(REQUIREMENT):
Lay out the lines below, from the line with "Go Back to previous setup page" through the final line, as a Markdown table with the columns No. and Line, numbering each row and skipping blank lines. Leave the pictures out.

(EXCERPTED RECORDS):
::::::::

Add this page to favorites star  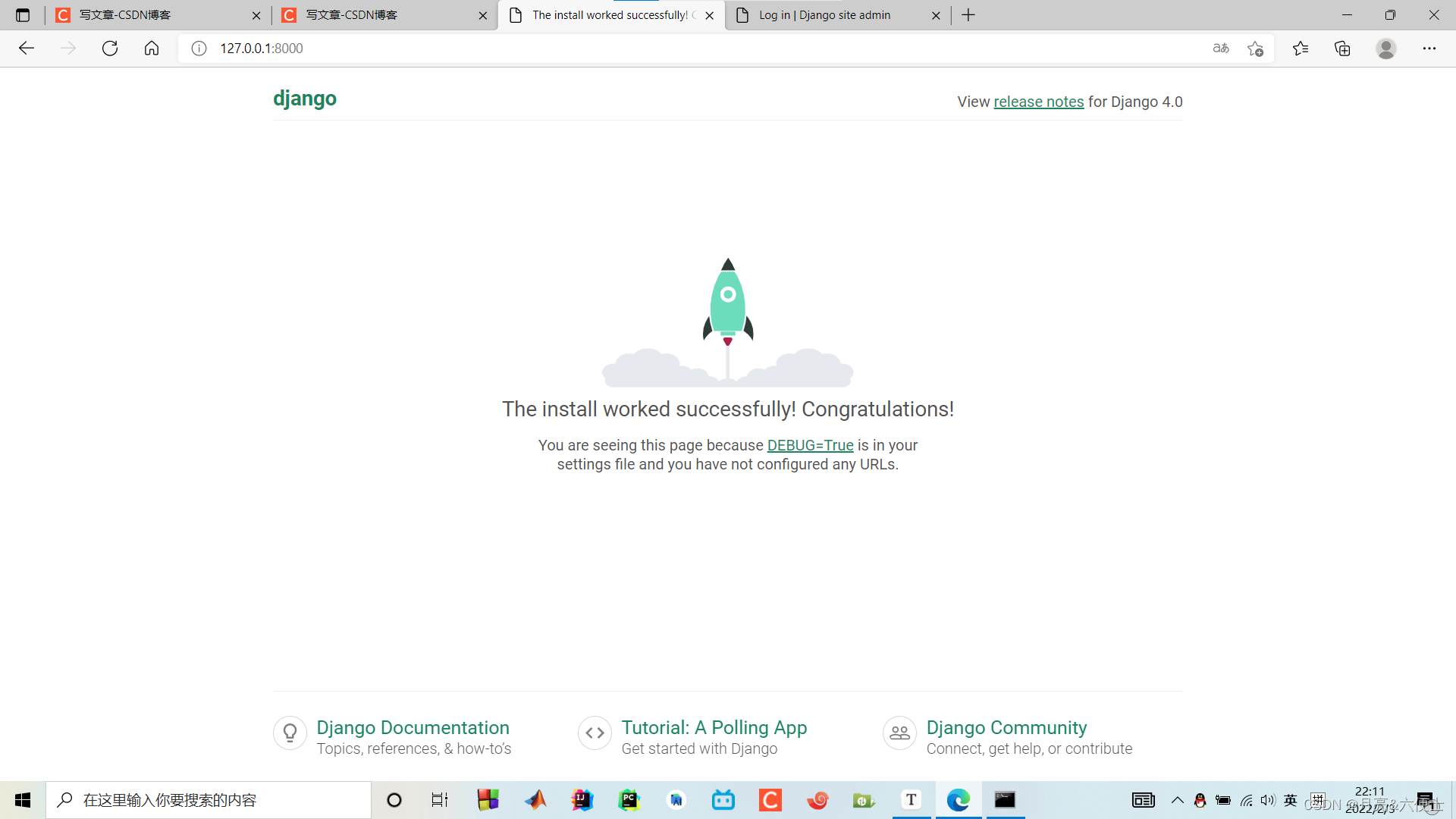1255,49
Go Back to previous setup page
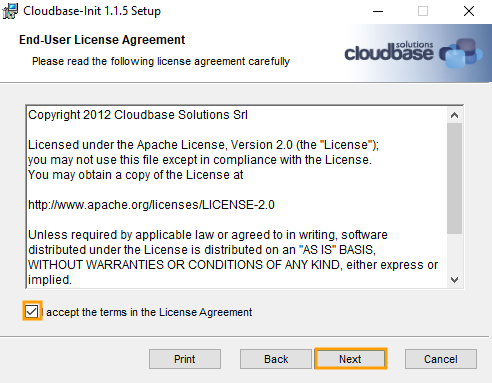Screen dimensions: 492x383 (276, 359)
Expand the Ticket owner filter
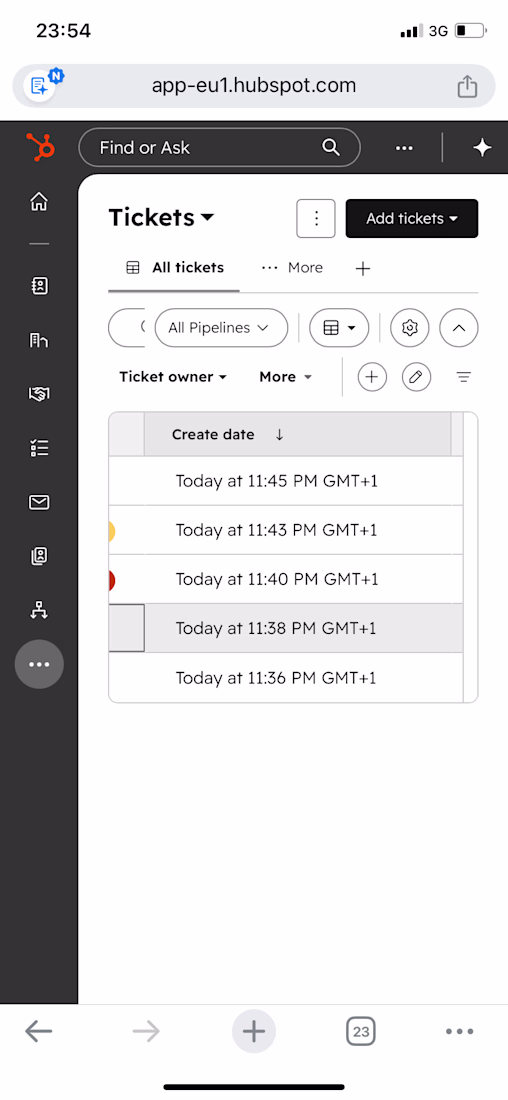Screen dimensions: 508x1100 (173, 377)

::::::::

(FULL SOLUTION):
| No. | Line |
|---|---|
| 1 | Go Back to previous setup page |
| 2 | Screen dimensions: 492x383 (276, 359) |
| 3 | Expand the Ticket owner filter |
| 4 | Screen dimensions: 508x1100 (173, 377) |